| Input records |
↓

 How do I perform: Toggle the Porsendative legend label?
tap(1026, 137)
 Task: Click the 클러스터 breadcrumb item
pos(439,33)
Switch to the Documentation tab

↑
↓

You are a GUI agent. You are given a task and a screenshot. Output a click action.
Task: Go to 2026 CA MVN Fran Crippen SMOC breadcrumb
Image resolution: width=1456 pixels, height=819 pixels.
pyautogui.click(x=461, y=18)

↑
↓

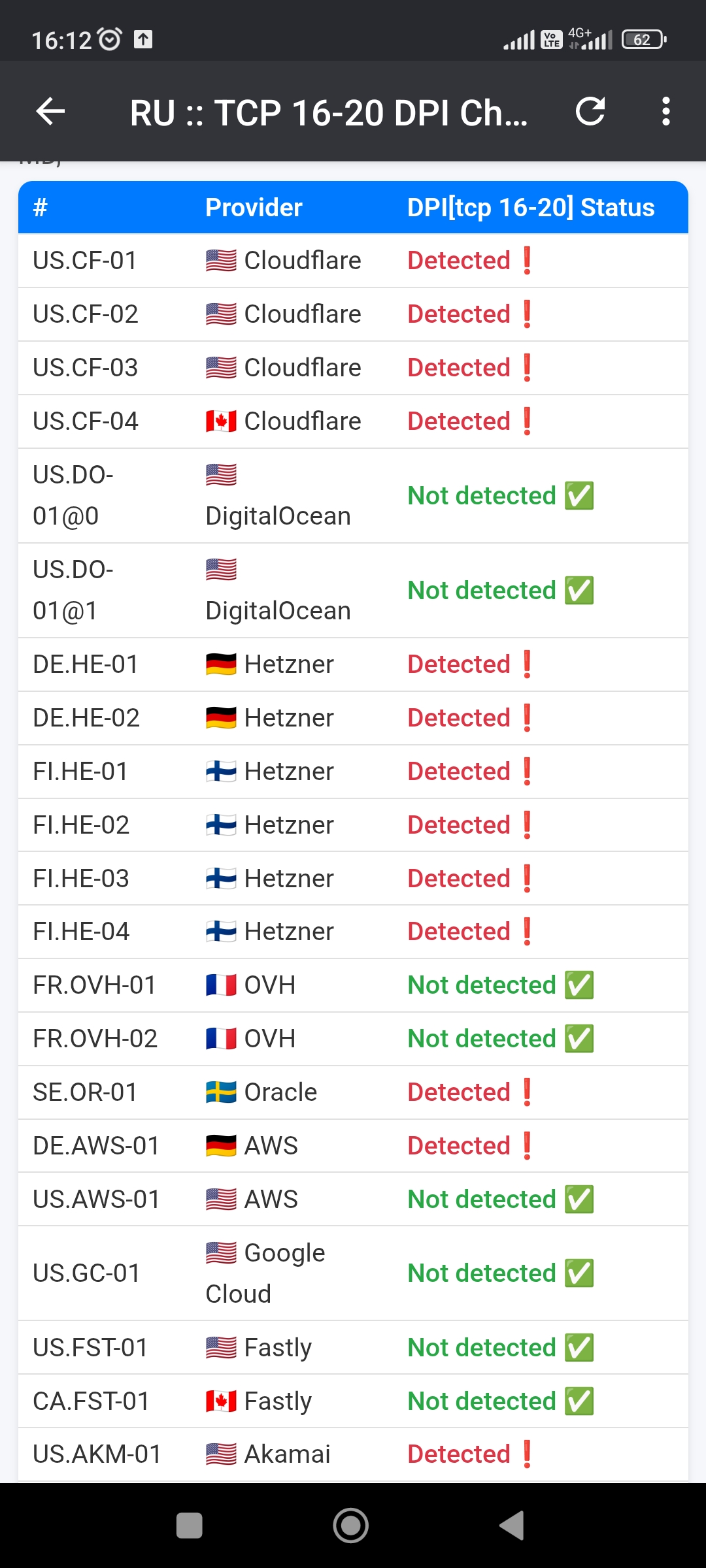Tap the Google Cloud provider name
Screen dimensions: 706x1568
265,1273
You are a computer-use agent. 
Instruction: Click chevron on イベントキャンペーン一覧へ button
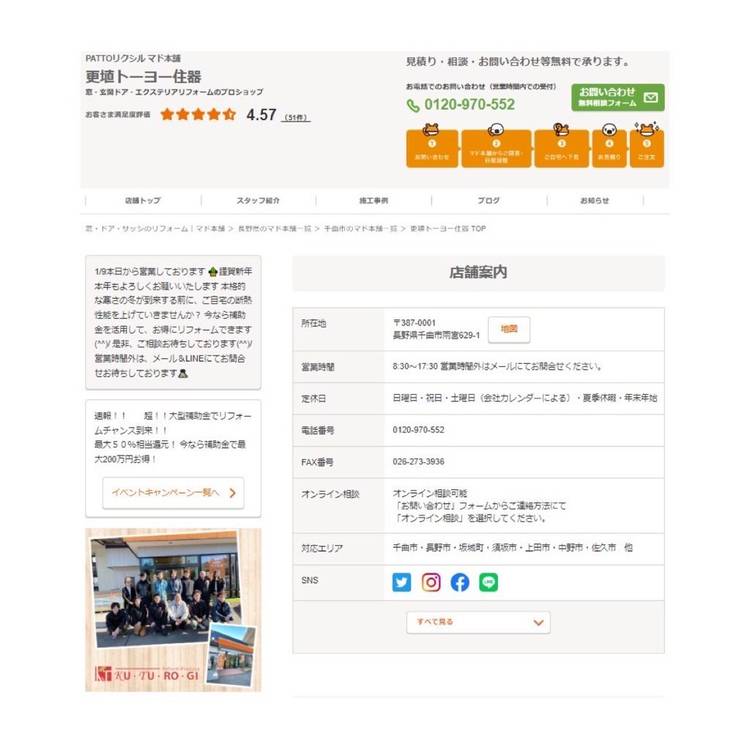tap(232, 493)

↑

| Task statement |
Quote the lines starting at the one containing "How do I perform: Toggle" and ending after the one containing "Switch to the Documentation tab", reproducing each character for character.

| Solution |
 How do I perform: Toggle the Porsendative legend label?
tap(1026, 137)
 Task: Click the 클러스터 breadcrumb item
pos(439,33)
Switch to the Documentation tab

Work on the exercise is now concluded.